44 migrants have been killed and over 130 have been injured, after an air raid conducted by forces loyal to warlord Khalifa Haftar on Wednesday targeted a migrant centre in the Libyan capital Tripoli.
The bombing took place at the Tajoura detention centre, east of the capital, according to the UN Support Mission in Libya. The centre houses more than 600 migrants from all over Africa, but the section that was targeted held some 150 males mostly from Sudan, Somalia, and Eritrea.
“UNHCR is extremely concerned about news of air strikes targeting Tajoura detention centre east of Tripoli, and accounts of refugees and migrants deceased,” the UN said in a statement, adding that “civilians should never be targeted”. 
The air strike was blamed on forces loyal to the renegade general, Haftar, by the UN-recognised Government of National Accord, who have been battling Haftar’s militia’s in their attempts at gaining control of the capital.
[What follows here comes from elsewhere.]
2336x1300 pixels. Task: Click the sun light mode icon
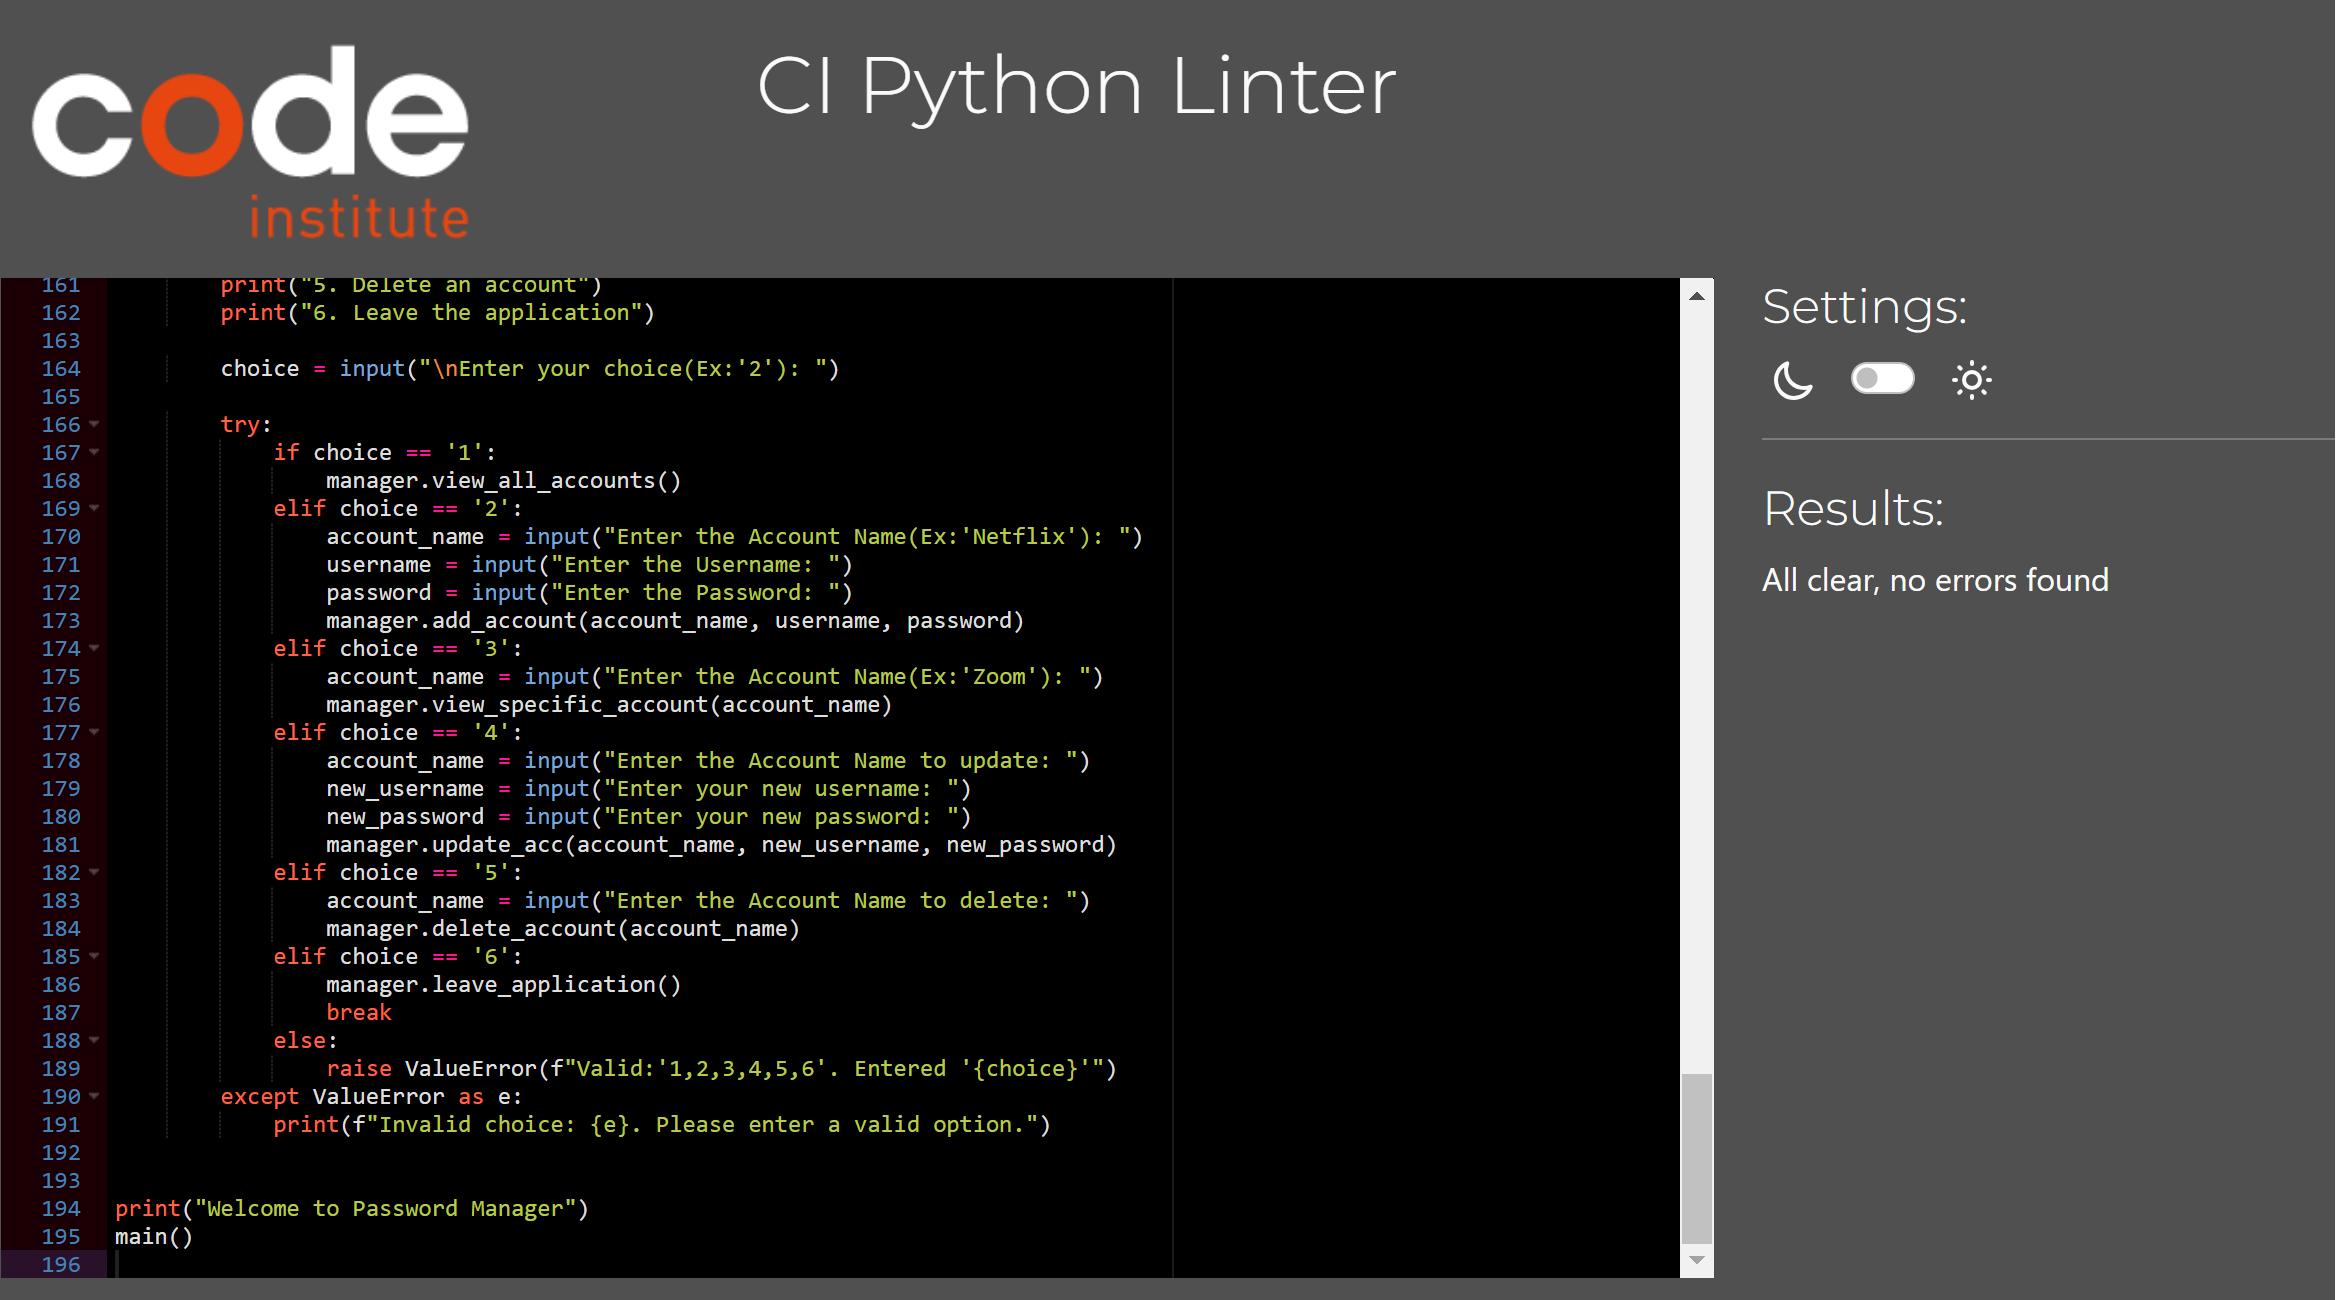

Interior Minister Fathi Mashaqha said:
“This crime came after the statements of the air force commander of Haftar’s Libyan National Army, Muhammad al-Manfour, and therefore it is he who bears its legal and moral responsibility.” 
The African Union (AU) condemned the air strike and called on those responsible to be held accountable, as well as an investigation to find out the reason for the strike and to ensure that those responsible be brought to justice.
The African Union Commission Chairperson, Moussa Faki Mahamat, added that the international community “redouble efforts” to bring a peaceful solution to the crises. 2
Thousands of migrants and refugees are being held in decrepit government-run detention centres in Libya, with the UN mission in the country warning that around 3,500 migrants are at risk being near combat zones.
In recent years, Libya has become a transit country for many sub-Saharan migrants and refugees seeking to travel to Europe. Many use Libya as a country of departure, taking perilous journeys across the Mediterranean Sea to seek a better life in Europe. However, many are killed along the way or are turned around by the Italian coastguard.
Renegade general,Haftar launched an all-out offensive to capture the Libyan capital at the beginning of April. He is supported by Egypt, Saudi Arabia, and the United Arab Emirates, who are reported to have financed his self-styled Libyan National Army (LNA) with money and military supplies.
Libya has been in a state of anarchy since the NATO-backed overthrow of the long-time authoritarian ruler, Muammar Ghaddafi, in 2011. The oil-rich country has since been ruled by a patchwork of rebel brigades and two competing administrations in Tripoli and Tobruk.